--- Stored data ---
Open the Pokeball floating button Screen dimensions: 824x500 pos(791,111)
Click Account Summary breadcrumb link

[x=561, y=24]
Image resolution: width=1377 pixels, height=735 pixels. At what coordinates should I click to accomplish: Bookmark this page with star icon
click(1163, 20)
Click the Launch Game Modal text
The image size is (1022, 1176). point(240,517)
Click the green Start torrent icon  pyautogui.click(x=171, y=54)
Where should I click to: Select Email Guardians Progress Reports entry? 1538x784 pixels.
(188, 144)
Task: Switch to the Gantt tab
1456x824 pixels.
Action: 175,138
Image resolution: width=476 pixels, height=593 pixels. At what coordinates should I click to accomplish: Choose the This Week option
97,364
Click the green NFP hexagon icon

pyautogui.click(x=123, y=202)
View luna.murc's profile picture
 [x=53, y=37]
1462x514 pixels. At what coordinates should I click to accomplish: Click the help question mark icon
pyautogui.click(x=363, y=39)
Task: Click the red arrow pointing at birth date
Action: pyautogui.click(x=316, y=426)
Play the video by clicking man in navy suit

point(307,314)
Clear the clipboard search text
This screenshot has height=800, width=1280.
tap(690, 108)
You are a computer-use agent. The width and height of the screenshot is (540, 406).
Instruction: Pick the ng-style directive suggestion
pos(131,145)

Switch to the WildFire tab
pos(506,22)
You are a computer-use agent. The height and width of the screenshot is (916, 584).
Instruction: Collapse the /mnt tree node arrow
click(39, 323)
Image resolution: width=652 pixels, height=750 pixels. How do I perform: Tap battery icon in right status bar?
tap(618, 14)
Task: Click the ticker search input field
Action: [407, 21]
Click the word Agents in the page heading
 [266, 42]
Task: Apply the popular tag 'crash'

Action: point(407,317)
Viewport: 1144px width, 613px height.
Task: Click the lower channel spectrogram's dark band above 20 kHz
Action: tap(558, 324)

--- Description of the task ---
Beginning from the line that contains "Click Account Summary breadcrumb link", give each line again exactly, through the final line of the records.

--- Answer section ---
Click Account Summary breadcrumb link

[x=561, y=24]
Image resolution: width=1377 pixels, height=735 pixels. At what coordinates should I click to accomplish: Bookmark this page with star icon
click(1163, 20)
Click the Launch Game Modal text
The image size is (1022, 1176). point(240,517)
Click the green Start torrent icon  pyautogui.click(x=171, y=54)
Where should I click to: Select Email Guardians Progress Reports entry? 1538x784 pixels.
(188, 144)
Task: Switch to the Gantt tab
1456x824 pixels.
Action: 175,138
Image resolution: width=476 pixels, height=593 pixels. At what coordinates should I click to accomplish: Choose the This Week option
97,364
Click the green NFP hexagon icon

pyautogui.click(x=123, y=202)
View luna.murc's profile picture
 [x=53, y=37]
1462x514 pixels. At what coordinates should I click to accomplish: Click the help question mark icon
pyautogui.click(x=363, y=39)
Task: Click the red arrow pointing at birth date
Action: pyautogui.click(x=316, y=426)
Play the video by clicking man in navy suit

point(307,314)
Clear the clipboard search text
This screenshot has height=800, width=1280.
tap(690, 108)
You are a computer-use agent. The width and height of the screenshot is (540, 406).
Instruction: Pick the ng-style directive suggestion
pos(131,145)

Switch to the WildFire tab
pos(506,22)
You are a computer-use agent. The height and width of the screenshot is (916, 584).
Instruction: Collapse the /mnt tree node arrow
click(39, 323)
Image resolution: width=652 pixels, height=750 pixels. How do I perform: Tap battery icon in right status bar?
tap(618, 14)
Task: Click the ticker search input field
Action: [407, 21]
Click the word Agents in the page heading
 [266, 42]
Task: Apply the popular tag 'crash'

Action: point(407,317)
Viewport: 1144px width, 613px height.
Task: Click the lower channel spectrogram's dark band above 20 kHz
Action: tap(558, 324)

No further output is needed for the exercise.